I know this might not make any sense. The sounds, the arrangements of sentences, the employment of fragments all create a deeper, metaphysical sense of nature. The difference between the poems centers around the rhythm. Wilson is deeply invested in how the speaker feels in this landscape. Gridley seems to have accomplished the rhythm that would be nature's rhythm. The poems are more static, more there. And I'm surprised by how this is probably a more accurate description.
My main problem comes with the third section, where I feel that the poems go back to the style of Weather Eye Open. I'm just not able to follow along. I want to. And I'm sure I'll return to this book to try.
This book disturbed me. Sometimes in a good way, but sometimes not. I felt like I was digging for clams. I would get really frustrated with a poem, but then would find a line that made me see a concept in an entirely new way. I longed for the lines to make me see the poems in new ways. But they were too disconnected to do that.
Here are some of the clams, which are delicious:
"the come-loose asterisks/ of starfish bones." "I feel before I want to know." "A body is mainly its branches." "This region that moves the voice is made of ears." "Gum tree, gum tree, no gum tree, gum tree." "In the kind of sex that is metonym for spirit." "Do not think of the water with foliage in it." "I have turned the kettle on to forgetting. "Where the green pump calls for wonderful arms" "I came through my birth a little bit ragged."
I enjoyed this book but must admit that I had a hard time following the poems. I would start to read a poem, and felt I had a good grasp of the first image but then as I continued to read, the beautiful amazing images all turned to mush. I just felt a lot of images were just too opaque. Beautiful, wish-I-had-come-up-with-some-of-them, but opaque. Three poems stand out: Miscellany, First Inspirations of the Nitrous Oxide, Pneumatic Institute, 1799 (one poem title), and Second Inspirations of the Nitrous Oxide. This book of poems is one where I will gladly revisit.
My undergraduate mentor! Her title, a nod to Wallace Stevens, sets the tone of the collection. Ms. Gridley is concerned with green--the color, vegetation, how to live more mindful of the earth. Orator is important--oration not just of speeches but of sounds. It's a quiet urgency in the collection--to let the orator within speak.

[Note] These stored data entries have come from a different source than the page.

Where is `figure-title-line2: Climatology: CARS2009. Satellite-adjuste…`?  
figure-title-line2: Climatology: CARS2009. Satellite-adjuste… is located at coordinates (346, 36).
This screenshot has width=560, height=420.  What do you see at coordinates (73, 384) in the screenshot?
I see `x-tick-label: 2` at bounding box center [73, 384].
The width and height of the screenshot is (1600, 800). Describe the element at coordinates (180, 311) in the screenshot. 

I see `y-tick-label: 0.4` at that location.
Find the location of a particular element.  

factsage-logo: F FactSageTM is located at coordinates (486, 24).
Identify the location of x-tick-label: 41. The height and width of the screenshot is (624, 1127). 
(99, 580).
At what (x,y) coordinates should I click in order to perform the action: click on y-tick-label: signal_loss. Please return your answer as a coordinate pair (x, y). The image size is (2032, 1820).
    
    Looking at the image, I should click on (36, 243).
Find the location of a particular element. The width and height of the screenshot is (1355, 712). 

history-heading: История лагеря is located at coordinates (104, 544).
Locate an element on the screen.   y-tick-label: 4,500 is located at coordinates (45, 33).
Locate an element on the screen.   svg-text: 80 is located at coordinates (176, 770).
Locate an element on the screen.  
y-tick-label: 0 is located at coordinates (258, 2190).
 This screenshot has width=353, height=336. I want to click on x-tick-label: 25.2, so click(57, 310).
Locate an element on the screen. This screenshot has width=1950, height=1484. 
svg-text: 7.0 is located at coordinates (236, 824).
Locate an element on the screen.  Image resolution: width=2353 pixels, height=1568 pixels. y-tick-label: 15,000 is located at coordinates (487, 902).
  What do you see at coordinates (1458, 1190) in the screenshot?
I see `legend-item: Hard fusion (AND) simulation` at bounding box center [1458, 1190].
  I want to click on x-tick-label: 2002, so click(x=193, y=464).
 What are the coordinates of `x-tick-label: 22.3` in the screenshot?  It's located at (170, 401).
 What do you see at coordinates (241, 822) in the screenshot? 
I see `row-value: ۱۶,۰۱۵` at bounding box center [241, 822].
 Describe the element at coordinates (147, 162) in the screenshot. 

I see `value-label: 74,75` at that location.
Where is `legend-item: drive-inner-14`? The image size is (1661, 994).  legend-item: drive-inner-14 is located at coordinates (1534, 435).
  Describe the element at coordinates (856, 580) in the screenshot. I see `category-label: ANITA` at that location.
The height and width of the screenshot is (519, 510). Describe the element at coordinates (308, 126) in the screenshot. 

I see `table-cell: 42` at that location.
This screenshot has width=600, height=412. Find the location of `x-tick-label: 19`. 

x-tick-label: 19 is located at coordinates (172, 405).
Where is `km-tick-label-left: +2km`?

Mind-blowing sophomore collection. The pieces are much quieter than the ones in Weather Eye Open - they breathe much more easily, they mull and meditate and extend an inviting hand to the reader to join in their mindful contemplations. Simply amazing.
The first collection I have read in a long time which bowled me over with awe, envy and language-induced shivers. Thanks to Roddy L for the recommendation!